2. Una composición farmacéutica que comprende un compuesto como se ha descrito en la reivindicación 1 o una de sus sales farmacéuticamente aceptables junto con un vehículo farmacéuticamente aceptable para el mismo.

3. Uso de un compuesto como se ha descrito en la reivindicación 1 o una composición farmacéutica como se ha descrito en la reivindicación 2 para la fabricación de un medicamento para el tratamiento de la enfermedad pulmonar obstructiva crónica en un mamífero.

4. Uso de un compuesto como se ha descrito en la reivindicación 1 o una composición farmacéutica como se ha descrito en la reivindicación 2 para la fabricación de un medicamento para el tratamiento de la sinusitis, otitis media, u obstrucción del conducto nasolagrimal en un mamífero.

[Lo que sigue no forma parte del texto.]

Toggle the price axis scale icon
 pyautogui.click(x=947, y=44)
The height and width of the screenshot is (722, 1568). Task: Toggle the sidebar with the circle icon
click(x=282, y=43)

5. Uso de un compuesto como se ha descrito en la reivindicación 1 o una composición farmacéutica como se ha descrito en la reivindicación 2 para la fabricación de un medicamento para el tratamiento del síndrome del ojo seco en un mamífero.

6. Uso de un compuesto como se ha descrito en la reivindicación 1 o una composición farmacéutica como se ha descrito en la reivindicación 2 para la fabricación de un medicamento para el tratamiento del desprendimiento de retina en un mamífero.

7. Uso de un compuesto como se ha descrito en la reivindicación 1 o una composición farmacéutica como se ha descrito en la reivindicación 2 para la fabricación de un medicamento para facilitar la inducción del esputo en un mamífero.

8. Uso de un compuesto como se ha descrito en la reivindicación 1 o una composición farmacéutica como se ha descrito en la reivindicación 2 para la fabricación de un medicamento para facilitar la expectoración en un mamífero.

9. Uso de un compuesto como se ha descrito en la reivindicación 1 o una composición farmacéutica como se ha descrito en la reivindicación 2 para la fabricación de un medicamento para el tratamiento de la fibrosis cística.

10. El uso según una cualquiera de las reivindicaciones 3 a 9, en el que dicho compuesto es P^{1}-(2'-deoxicitidin-5'-)P^{4}-(uridin-5'-)tetrafosfato (UP_{4}dC).